Task: Type out the records that follow, exactly as given.

Extracted records:
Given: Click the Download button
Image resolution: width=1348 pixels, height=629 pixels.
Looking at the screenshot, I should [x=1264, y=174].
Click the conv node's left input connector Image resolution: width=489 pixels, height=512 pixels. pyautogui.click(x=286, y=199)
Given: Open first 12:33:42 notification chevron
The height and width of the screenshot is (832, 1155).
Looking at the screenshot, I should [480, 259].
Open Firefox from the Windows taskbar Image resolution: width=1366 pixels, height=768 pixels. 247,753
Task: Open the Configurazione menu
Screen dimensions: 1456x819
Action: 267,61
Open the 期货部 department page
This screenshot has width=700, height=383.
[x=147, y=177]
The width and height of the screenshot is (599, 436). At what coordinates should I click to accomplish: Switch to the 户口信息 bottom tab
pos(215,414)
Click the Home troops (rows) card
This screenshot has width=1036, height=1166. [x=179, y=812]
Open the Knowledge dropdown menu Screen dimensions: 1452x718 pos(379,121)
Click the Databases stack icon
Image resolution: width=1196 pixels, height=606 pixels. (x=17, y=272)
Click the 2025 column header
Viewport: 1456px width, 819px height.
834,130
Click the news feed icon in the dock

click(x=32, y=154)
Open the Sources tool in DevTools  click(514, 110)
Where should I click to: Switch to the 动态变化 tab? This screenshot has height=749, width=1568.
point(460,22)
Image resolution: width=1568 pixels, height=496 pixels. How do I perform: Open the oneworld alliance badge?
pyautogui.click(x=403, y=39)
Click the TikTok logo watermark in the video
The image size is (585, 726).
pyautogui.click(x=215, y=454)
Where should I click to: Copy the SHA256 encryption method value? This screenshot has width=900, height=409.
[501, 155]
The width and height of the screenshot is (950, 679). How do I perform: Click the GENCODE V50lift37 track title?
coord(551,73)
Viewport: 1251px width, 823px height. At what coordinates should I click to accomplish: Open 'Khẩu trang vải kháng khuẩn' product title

Answer section:
Given: Click the Download button
Image resolution: width=1348 pixels, height=629 pixels.
Looking at the screenshot, I should [x=1264, y=174].
Click the conv node's left input connector Image resolution: width=489 pixels, height=512 pixels. pyautogui.click(x=286, y=199)
Given: Open first 12:33:42 notification chevron
The height and width of the screenshot is (832, 1155).
Looking at the screenshot, I should [480, 259].
Open Firefox from the Windows taskbar Image resolution: width=1366 pixels, height=768 pixels. 247,753
Task: Open the Configurazione menu
Screen dimensions: 1456x819
Action: 267,61
Open the 期货部 department page
This screenshot has width=700, height=383.
[x=147, y=177]
The width and height of the screenshot is (599, 436). At what coordinates should I click to accomplish: Switch to the 户口信息 bottom tab
pos(215,414)
Click the Home troops (rows) card
This screenshot has width=1036, height=1166. [x=179, y=812]
Open the Knowledge dropdown menu Screen dimensions: 1452x718 pos(379,121)
Click the Databases stack icon
Image resolution: width=1196 pixels, height=606 pixels. (x=17, y=272)
Click the 2025 column header
Viewport: 1456px width, 819px height.
834,130
Click the news feed icon in the dock

click(x=32, y=154)
Open the Sources tool in DevTools  click(514, 110)
Where should I click to: Switch to the 动态变化 tab? This screenshot has height=749, width=1568.
point(460,22)
Image resolution: width=1568 pixels, height=496 pixels. How do I perform: Open the oneworld alliance badge?
pyautogui.click(x=403, y=39)
Click the TikTok logo watermark in the video
The image size is (585, 726).
pyautogui.click(x=215, y=454)
Where should I click to: Copy the SHA256 encryption method value? This screenshot has width=900, height=409.
[501, 155]
The width and height of the screenshot is (950, 679). How do I perform: Click the GENCODE V50lift37 track title?
coord(551,73)
Viewport: 1251px width, 823px height. At what coordinates should I click to accomplish: Open 'Khẩu trang vải kháng khuẩn' product title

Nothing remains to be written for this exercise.